EXERCISE OBJECTIVE
Whenever a line contains the string "Open", copy it out of the entries.

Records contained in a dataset
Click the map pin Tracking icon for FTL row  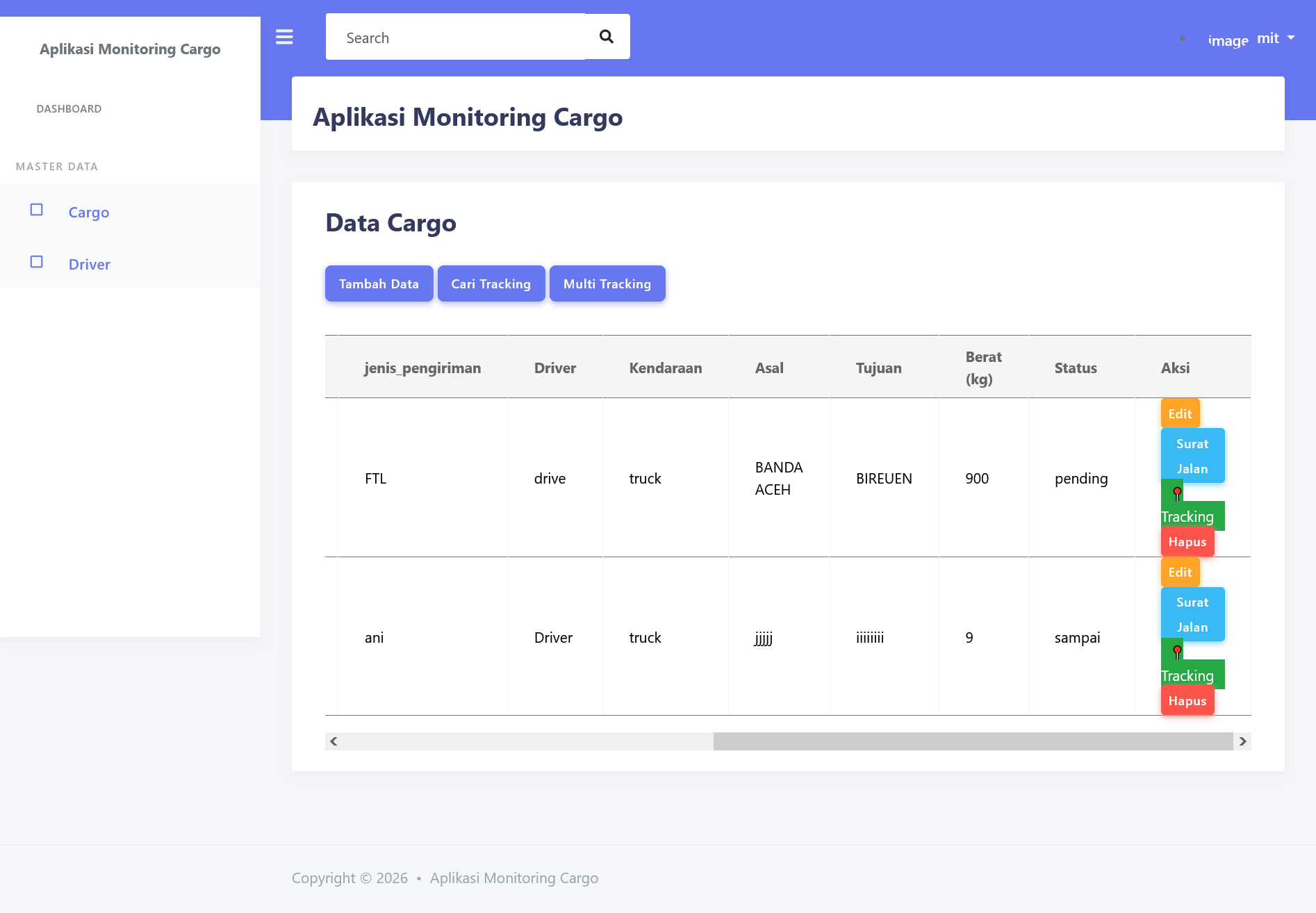[x=1177, y=493]
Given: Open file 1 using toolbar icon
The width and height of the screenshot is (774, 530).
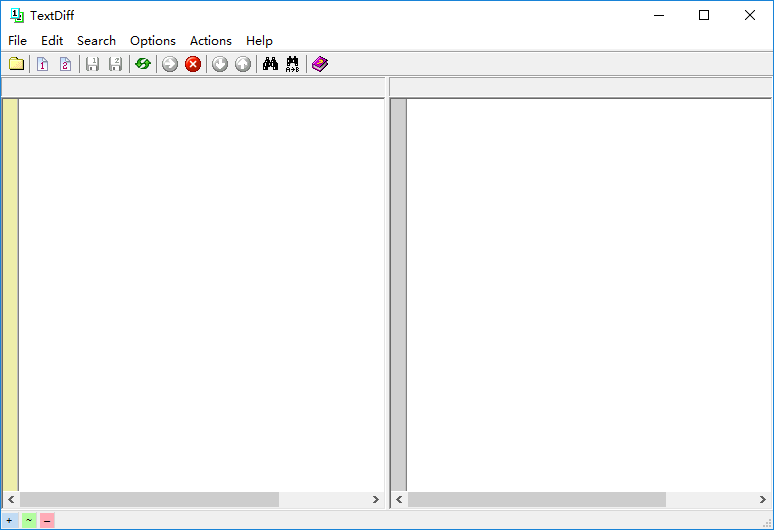Looking at the screenshot, I should 42,64.
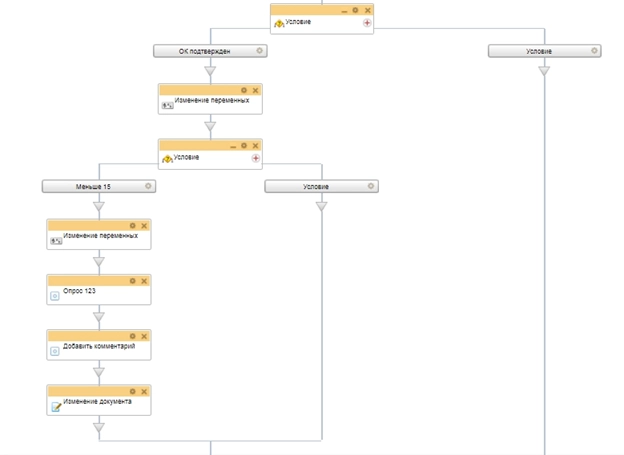Add branch using plus on topmost Условие block
The height and width of the screenshot is (455, 624).
367,22
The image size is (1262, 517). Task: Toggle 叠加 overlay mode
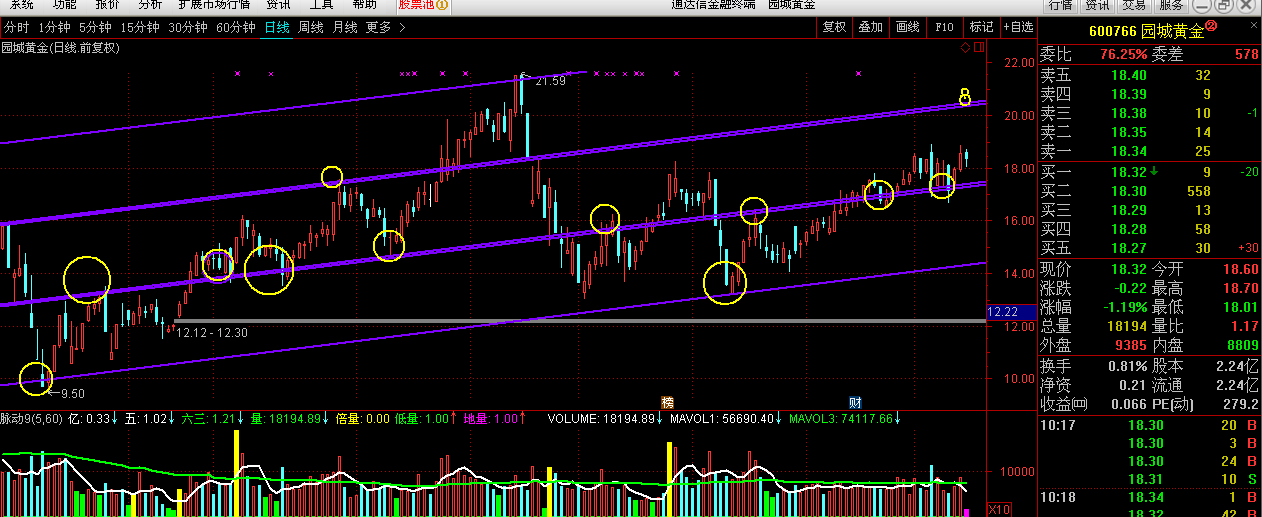870,27
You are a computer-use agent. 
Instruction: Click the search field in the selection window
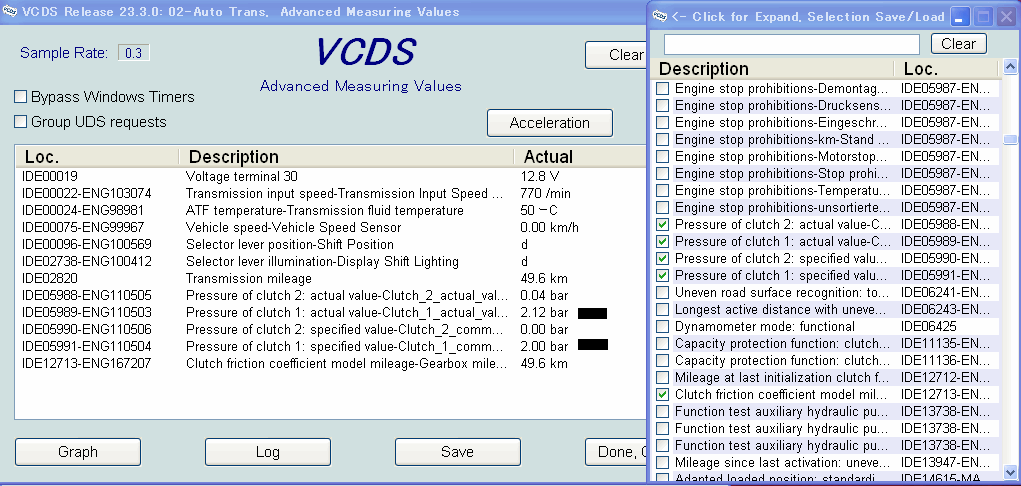click(x=791, y=44)
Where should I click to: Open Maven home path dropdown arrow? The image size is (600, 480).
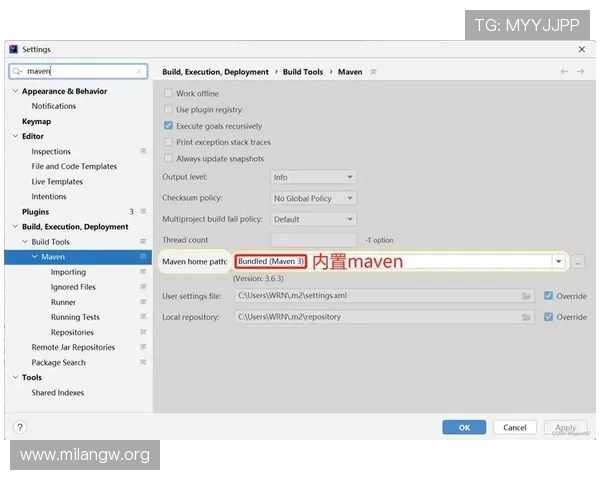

EXPECTED OUTPUT
Given: Open file 1 using toolbar icon
Where should I click to: Open Maven home path dropdown arrow? The image size is (600, 480).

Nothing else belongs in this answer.